PAGE EXTRACT:
++++++++

Children with cancer who receive aggressive chemotherapy may lose their future fertility. Preserving the fertility of these children and treating infertile men (due to testicular abnormalities) are issues that concern many researchers around the world. Now, a research group led by Ben-Gurion University of the Negev in collaboration with a research group from the Technion – Israel Institute of Technology has succeeded in creating an innovative platform that improves the process of creating sperm in a laboratory thanks to to a microfluidic system using a silicon chip (PDMS).
Their research was recently published in the peer-reviewed journal Biomanufacturing.
Professor Mahmoud Huleihel, from the Department of Microbiology, Immunology and Genetics at Shraga Segal, Faculty of Health Sciences, Ben-Gurion University of the Negev, examined the need for a method of producing sperm in laboratory, so it circumvents limitations such as the potential return of cancer cells to the patient’s body.
Young mice that are not yet producing sperm are a model that mimics the growth of sperm in the testis. Under laboratory conditions, it has been possible to develop a method for culturing testicular cells in an environment very close to the natural environment (at the level of the structure of spermatozoa and the cells that compose them). Using a special chip designed for the study, a complete 3D system was built, containing microfluidic channels that allow the addition of growth factors, cells from the testicles or any other cell from the tissues of the body .
The innovative system has been successfully tested on young mice (which contain primary germ cells that develop to form sperm and supporting testicular cells). The long-term culture was tested and after 5-7 weeks, tube-like seminiferous structures containing late-stage cells (ROUND SPERMATID) in the process of sperm formation were observed. Now the research group is preparing for the next phase of applying the experiment to human cells.

++++++++

GIVEN RECORDS:
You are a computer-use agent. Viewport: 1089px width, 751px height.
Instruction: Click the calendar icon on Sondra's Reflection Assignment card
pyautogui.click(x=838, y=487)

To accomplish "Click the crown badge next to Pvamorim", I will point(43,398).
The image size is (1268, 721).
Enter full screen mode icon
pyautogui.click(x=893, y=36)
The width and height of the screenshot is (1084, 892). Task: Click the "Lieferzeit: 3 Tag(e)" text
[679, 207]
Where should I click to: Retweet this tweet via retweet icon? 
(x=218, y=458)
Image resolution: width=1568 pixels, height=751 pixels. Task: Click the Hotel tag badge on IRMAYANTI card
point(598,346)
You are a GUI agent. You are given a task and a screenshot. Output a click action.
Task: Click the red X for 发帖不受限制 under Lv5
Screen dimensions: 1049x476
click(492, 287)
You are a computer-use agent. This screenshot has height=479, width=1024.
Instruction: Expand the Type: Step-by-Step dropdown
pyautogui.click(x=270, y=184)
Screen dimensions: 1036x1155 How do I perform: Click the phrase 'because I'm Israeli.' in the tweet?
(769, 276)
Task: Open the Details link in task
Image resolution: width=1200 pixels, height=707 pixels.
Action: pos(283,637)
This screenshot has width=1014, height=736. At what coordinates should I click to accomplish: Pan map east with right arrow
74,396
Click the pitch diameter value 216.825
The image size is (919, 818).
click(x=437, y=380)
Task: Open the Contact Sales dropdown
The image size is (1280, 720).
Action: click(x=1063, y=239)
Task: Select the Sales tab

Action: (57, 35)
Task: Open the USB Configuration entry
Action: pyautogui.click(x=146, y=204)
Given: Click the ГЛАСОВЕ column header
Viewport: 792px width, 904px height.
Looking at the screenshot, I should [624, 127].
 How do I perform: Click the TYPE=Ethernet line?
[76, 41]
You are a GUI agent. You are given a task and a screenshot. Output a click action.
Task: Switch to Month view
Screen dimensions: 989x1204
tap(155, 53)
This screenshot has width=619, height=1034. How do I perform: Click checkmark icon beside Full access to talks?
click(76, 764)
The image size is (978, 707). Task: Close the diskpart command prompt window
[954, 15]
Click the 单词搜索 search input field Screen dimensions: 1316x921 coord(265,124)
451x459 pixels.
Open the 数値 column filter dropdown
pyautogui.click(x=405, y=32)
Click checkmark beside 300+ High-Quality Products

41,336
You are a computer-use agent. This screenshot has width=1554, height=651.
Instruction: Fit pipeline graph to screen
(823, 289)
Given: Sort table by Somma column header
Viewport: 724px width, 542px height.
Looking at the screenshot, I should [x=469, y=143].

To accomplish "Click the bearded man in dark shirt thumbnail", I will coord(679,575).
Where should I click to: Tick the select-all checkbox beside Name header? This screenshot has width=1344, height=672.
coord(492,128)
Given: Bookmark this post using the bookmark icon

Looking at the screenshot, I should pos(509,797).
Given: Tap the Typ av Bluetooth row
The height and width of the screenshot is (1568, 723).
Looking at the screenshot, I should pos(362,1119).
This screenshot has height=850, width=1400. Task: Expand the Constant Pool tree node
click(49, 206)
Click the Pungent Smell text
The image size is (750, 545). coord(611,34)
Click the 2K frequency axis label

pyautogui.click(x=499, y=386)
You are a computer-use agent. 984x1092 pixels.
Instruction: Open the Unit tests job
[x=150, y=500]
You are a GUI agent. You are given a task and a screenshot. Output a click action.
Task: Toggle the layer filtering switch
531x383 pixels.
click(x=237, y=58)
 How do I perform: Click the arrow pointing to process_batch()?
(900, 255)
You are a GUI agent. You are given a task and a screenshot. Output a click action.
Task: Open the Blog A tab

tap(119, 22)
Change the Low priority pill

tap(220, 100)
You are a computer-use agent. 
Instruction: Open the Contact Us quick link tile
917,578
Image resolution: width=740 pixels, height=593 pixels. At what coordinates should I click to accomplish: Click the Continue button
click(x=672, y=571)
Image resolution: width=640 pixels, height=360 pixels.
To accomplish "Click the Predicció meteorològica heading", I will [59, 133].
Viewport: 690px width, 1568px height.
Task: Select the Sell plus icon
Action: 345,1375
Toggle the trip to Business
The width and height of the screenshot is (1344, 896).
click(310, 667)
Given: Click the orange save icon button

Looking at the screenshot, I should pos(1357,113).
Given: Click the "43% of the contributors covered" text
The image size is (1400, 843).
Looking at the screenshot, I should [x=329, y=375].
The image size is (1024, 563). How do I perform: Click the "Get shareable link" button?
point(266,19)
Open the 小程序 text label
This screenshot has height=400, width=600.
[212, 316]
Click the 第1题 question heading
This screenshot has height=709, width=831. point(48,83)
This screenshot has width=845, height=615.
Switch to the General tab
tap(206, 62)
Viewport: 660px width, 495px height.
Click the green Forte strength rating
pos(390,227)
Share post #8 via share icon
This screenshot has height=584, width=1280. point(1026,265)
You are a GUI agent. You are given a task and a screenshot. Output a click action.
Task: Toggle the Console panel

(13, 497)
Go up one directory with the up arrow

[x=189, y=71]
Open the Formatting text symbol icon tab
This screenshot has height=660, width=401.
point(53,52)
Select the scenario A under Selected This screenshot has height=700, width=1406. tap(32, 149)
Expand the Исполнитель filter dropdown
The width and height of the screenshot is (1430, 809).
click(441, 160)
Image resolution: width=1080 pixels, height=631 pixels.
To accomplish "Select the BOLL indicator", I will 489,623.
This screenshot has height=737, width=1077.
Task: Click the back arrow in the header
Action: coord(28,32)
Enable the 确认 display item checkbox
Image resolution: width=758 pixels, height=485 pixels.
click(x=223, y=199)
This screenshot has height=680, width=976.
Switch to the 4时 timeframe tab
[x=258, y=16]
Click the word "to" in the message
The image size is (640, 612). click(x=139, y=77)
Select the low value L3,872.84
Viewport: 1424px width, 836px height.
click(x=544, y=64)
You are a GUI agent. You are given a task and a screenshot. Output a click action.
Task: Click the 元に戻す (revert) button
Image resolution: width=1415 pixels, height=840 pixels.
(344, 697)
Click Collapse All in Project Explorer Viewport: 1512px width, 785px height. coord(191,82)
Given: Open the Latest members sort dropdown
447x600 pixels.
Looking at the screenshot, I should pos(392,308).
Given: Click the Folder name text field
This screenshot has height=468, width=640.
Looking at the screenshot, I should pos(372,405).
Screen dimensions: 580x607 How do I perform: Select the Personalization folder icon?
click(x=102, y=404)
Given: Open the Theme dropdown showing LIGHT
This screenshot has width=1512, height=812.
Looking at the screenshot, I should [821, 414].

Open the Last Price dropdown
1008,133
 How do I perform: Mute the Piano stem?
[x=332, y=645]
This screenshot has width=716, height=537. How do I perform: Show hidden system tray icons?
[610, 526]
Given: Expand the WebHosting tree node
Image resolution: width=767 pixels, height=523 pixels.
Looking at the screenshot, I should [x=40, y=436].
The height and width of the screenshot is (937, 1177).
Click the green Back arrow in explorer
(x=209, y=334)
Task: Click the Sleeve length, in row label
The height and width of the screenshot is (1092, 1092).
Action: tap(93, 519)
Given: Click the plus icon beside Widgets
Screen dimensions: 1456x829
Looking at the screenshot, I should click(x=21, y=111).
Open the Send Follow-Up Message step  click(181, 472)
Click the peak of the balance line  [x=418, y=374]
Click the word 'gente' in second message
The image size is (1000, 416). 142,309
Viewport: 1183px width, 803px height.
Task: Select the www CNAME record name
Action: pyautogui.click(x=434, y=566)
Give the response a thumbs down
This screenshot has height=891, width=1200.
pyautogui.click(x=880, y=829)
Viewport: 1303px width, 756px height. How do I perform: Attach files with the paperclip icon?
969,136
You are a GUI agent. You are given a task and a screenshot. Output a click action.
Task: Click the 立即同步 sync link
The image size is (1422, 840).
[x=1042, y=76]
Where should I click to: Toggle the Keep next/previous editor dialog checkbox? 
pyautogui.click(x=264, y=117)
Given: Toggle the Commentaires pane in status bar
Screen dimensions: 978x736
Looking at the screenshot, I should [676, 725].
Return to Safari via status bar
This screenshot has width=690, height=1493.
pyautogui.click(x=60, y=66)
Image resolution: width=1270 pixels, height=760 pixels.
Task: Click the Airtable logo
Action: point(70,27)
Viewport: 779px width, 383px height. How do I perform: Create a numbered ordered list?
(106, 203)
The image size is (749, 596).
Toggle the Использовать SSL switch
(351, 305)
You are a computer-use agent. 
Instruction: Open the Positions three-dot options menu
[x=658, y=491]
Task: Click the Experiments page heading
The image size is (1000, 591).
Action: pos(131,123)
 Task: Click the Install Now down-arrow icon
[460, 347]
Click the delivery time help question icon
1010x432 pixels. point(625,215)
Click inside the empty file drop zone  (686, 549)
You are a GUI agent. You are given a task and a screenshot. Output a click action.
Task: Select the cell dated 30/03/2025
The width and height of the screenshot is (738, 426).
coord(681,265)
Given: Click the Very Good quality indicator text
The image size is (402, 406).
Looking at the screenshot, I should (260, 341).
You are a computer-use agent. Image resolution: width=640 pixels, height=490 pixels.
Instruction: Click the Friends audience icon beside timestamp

++++++++

EXERCISE DIRECTIONS:
Retype the part of the article on lab-grown sperm starting at "Children with cancer" and ending at "silicon chip (PDMS).". The entries have nothing to do with this.

EXPECTED ANSWER:
Children with cancer who receive aggressive chemotherapy may lose their future fertility. Preserving the fertility of these children and treating infertile men (due to testicular abnormalities) are issues that concern many researchers around the world. Now, a research group led by Ben-Gurion University of the Negev in collaboration with a research group from the Technion – Israel Institute of Technology has succeeded in creating an innovative platform that improves the process of creating sperm in a laboratory thanks to to a microfluidic system using a silicon chip (PDMS).